**QUOTED TEXT:**
Saturday, March 04, 2006

Copy protection, a necessary evil?

Nowadays, almost every game comes out with copy protection, claiming its essential in order to secure sales, and avoid pirates. But, in all honesty, is it really that necessary? On February 21st, 2006 Stardock Entertainment released Galactic Civilizations II – the follow-up to their successful game of 2003. What's more, its sales figures are up beyond all expectations. A new game selling well might not seem like news, until you realise that it ships with ZERO copy protection. You don't even need to authenticate a serial to play it. At a time when everyone blames the potential of downloaders for a multitude of sins, sales flops and marketing disasters, Stardock has made a product that they've not protected, or even advertised, and its flying off the shelves.

Yes, flying off the shelves. To quote Brad Wardell, one of the games developers n an announcement on the games frontpage says, “We just got our report on the first week of sales of Galactic Civilizations II. Despite some availability problems, we're told that we're presently the best selling software title at Walmart. Let me be clear: Not just #1 PC game, but overall software. Best Buy, EB, and Gamestop have put in additional orders that actually exceed their initial sell-in orders.”

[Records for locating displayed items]
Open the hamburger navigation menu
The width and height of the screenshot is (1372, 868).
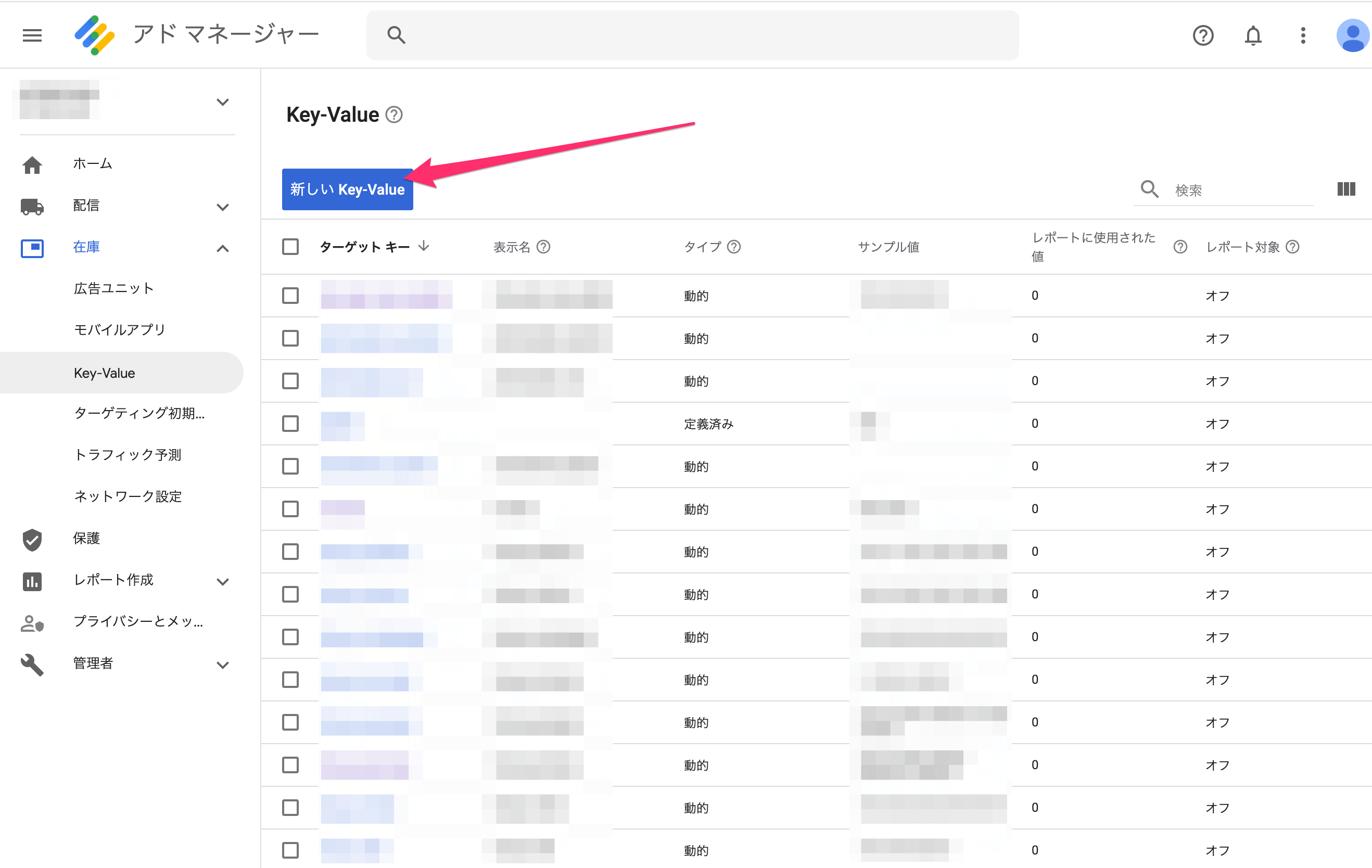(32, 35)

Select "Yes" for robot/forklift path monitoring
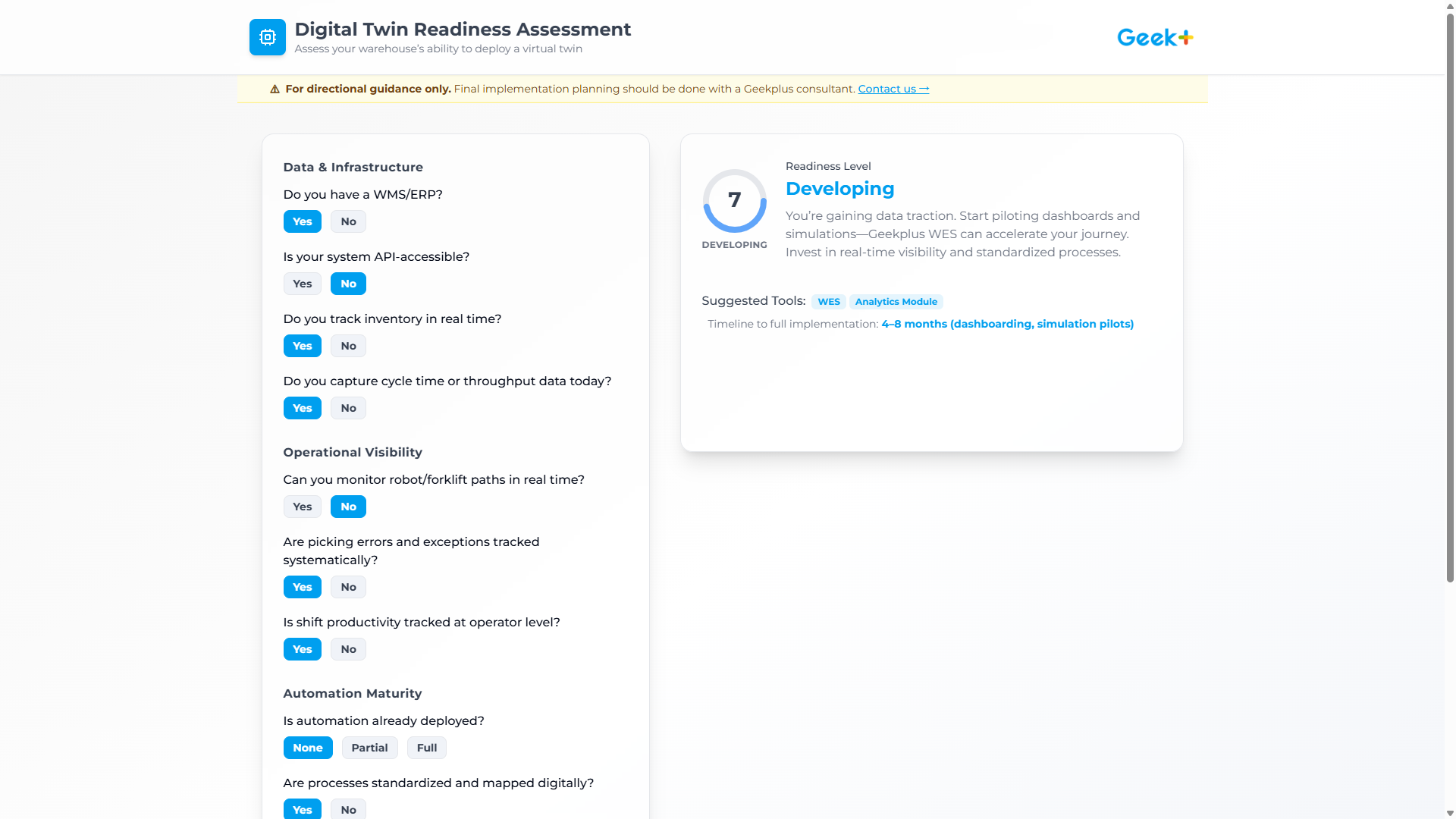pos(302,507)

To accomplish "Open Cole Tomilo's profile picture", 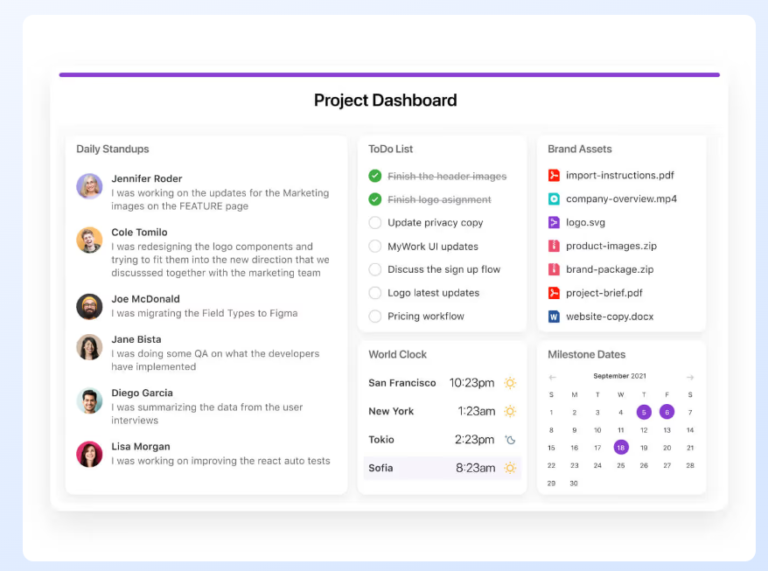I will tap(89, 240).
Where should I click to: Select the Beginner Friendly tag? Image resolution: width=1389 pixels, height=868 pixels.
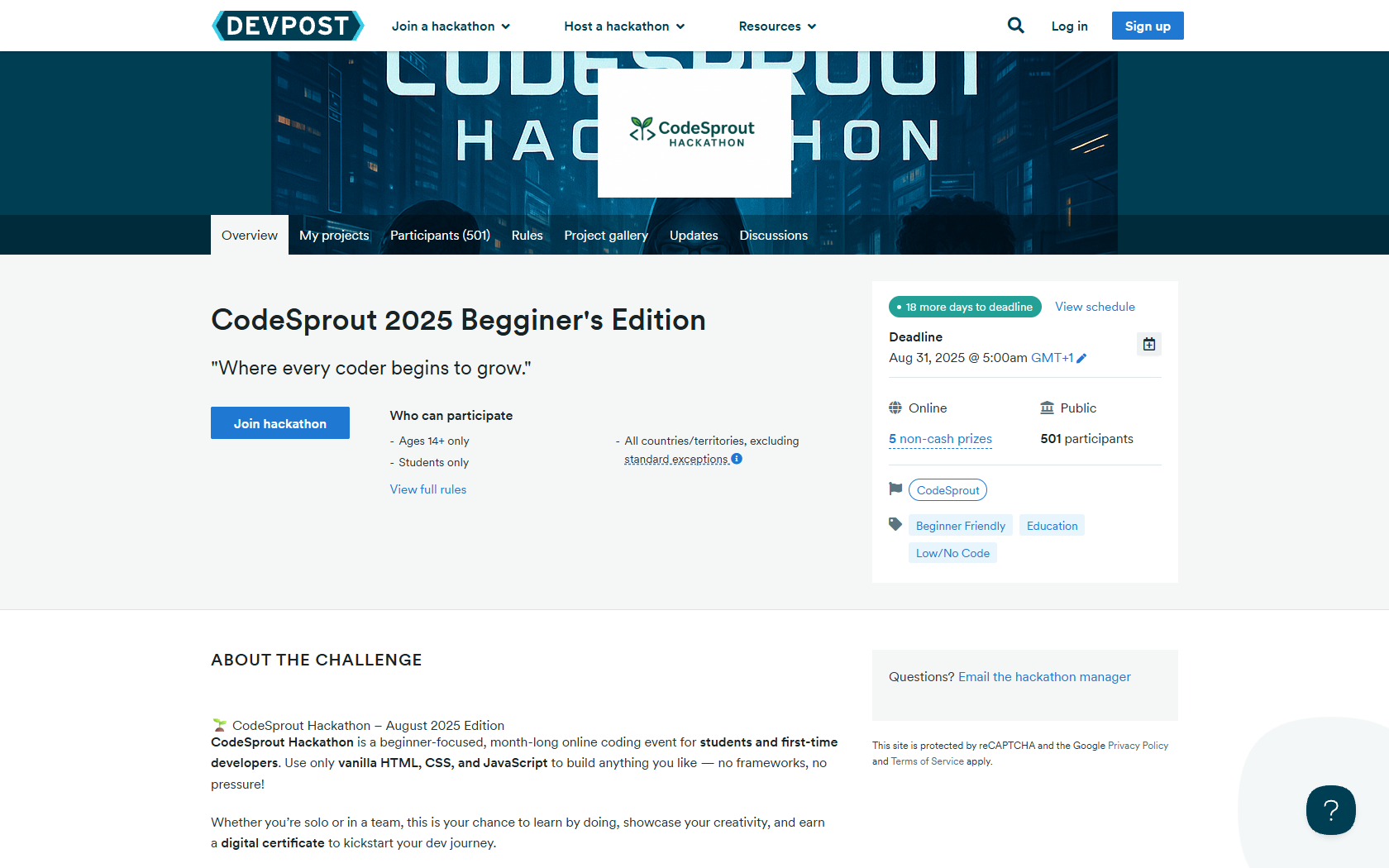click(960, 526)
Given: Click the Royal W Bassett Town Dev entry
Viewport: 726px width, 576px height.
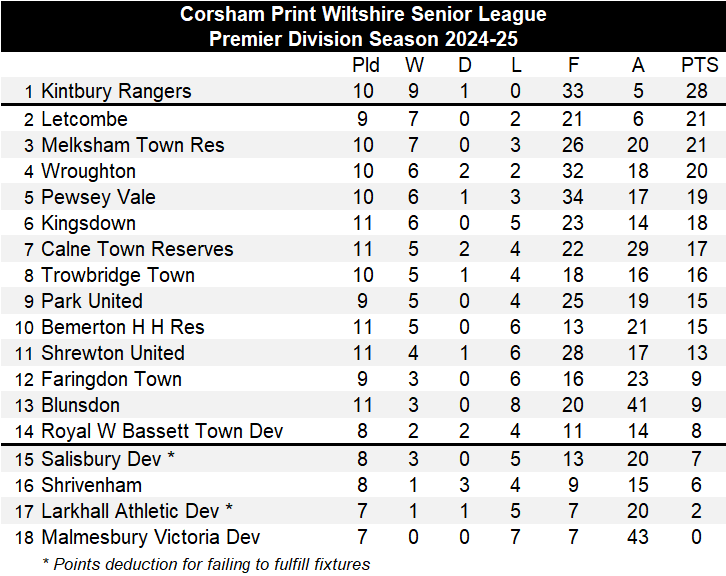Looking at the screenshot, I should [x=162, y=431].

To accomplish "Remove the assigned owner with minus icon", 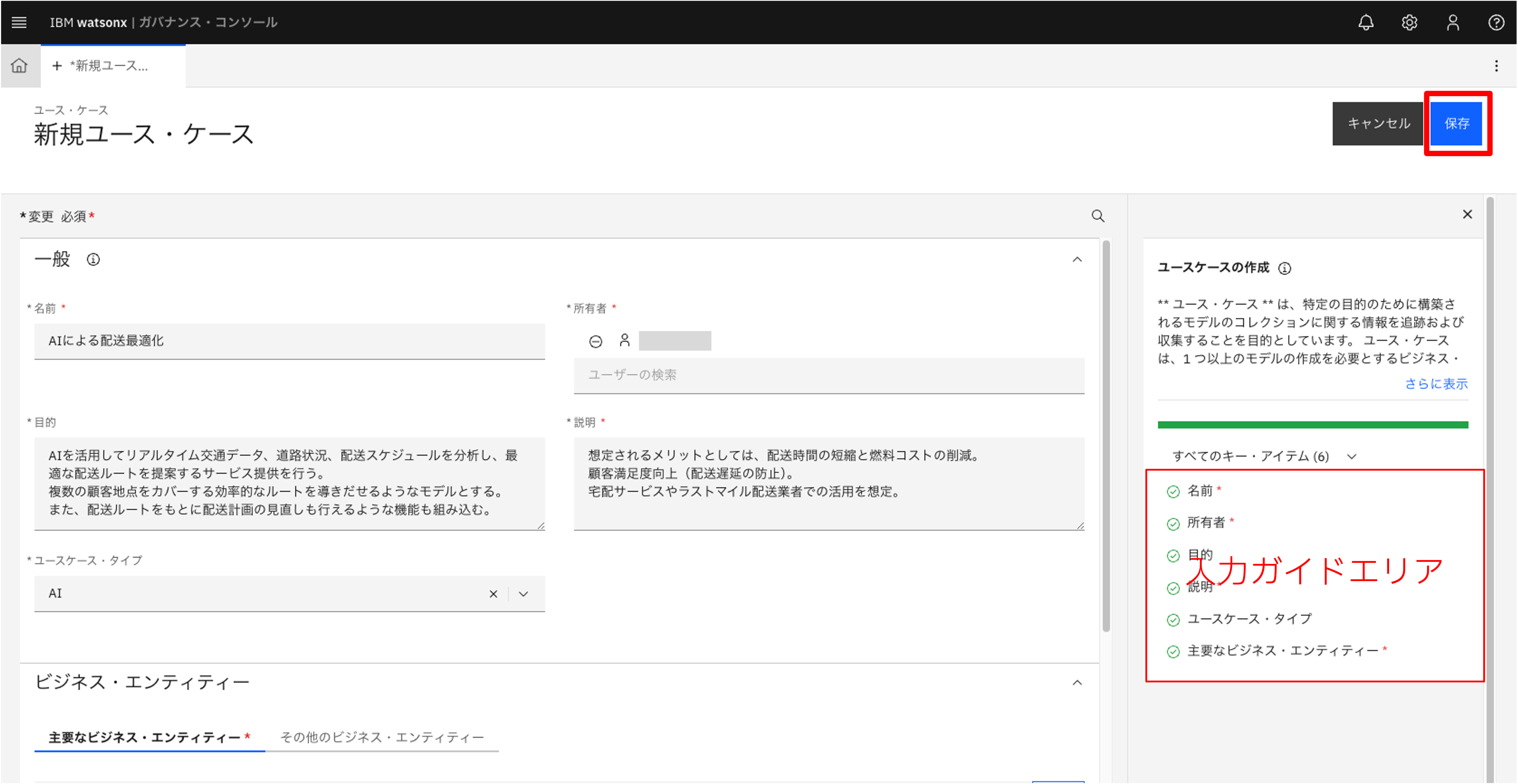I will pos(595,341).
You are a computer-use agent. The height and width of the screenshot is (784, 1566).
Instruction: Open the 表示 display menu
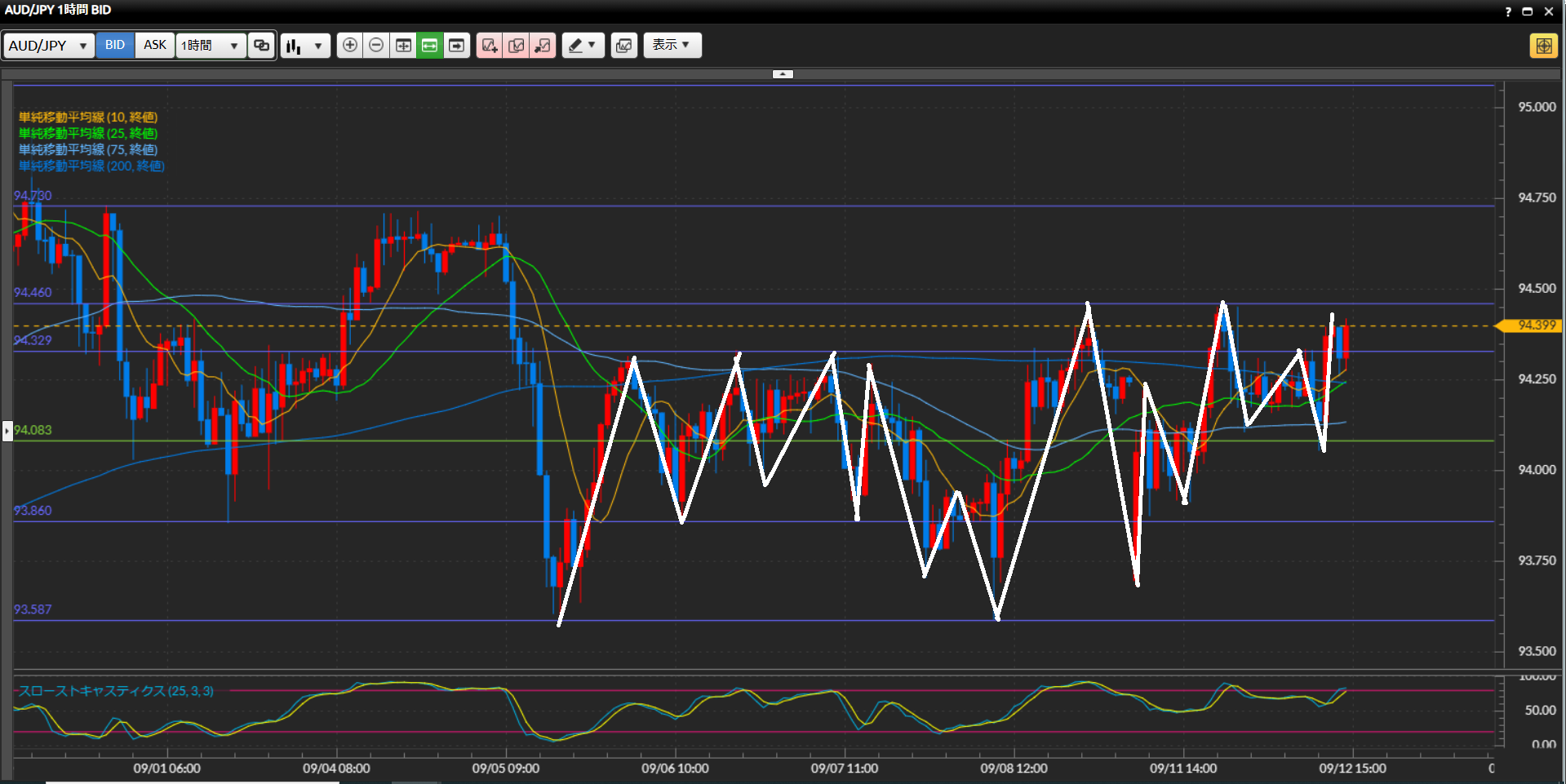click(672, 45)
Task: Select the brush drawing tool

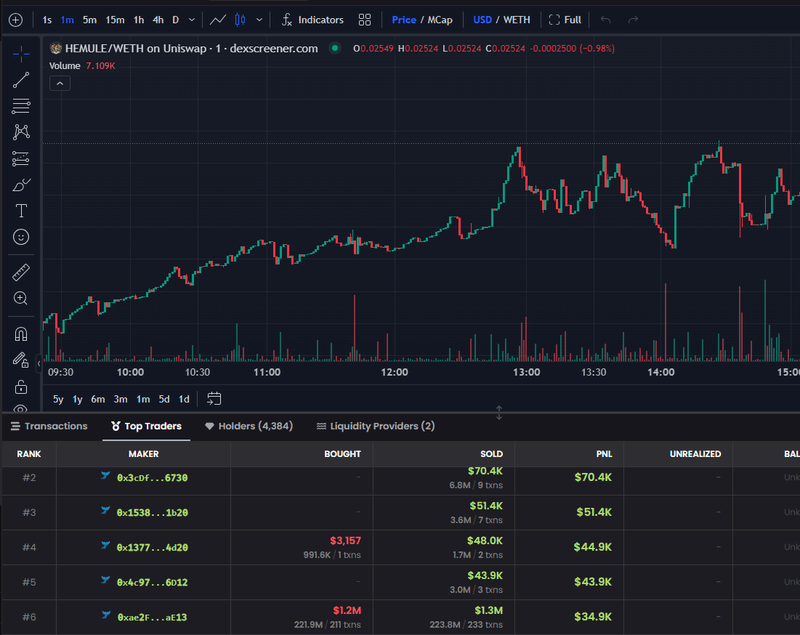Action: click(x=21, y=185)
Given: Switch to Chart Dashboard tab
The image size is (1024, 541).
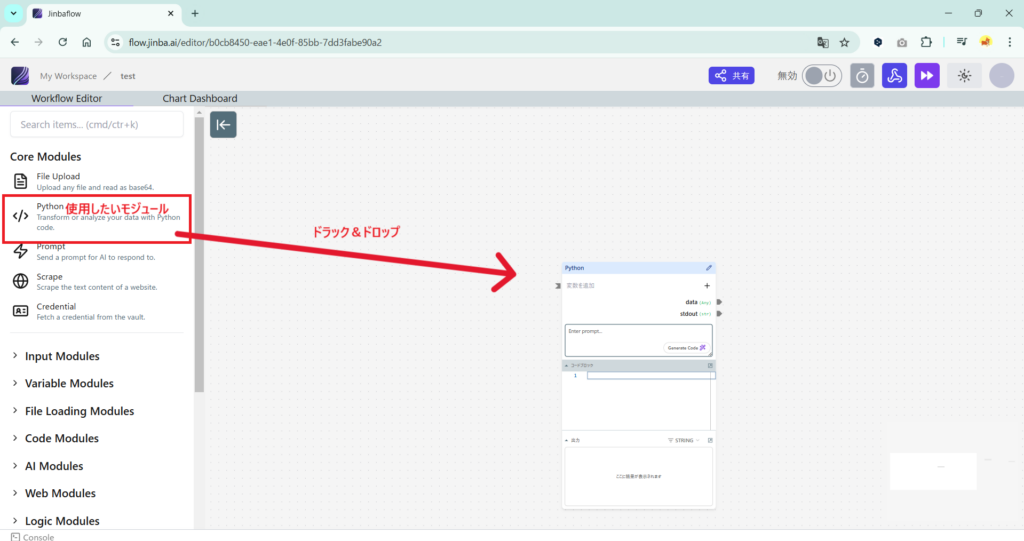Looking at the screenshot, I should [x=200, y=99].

**INSTRUCTION:** According to the post on copy protection, on what date did Stardock Entertainment release Galactic Civilizations II? These data were taken from a separate source.

**WORKED ANSWER:** February 21st, 2006.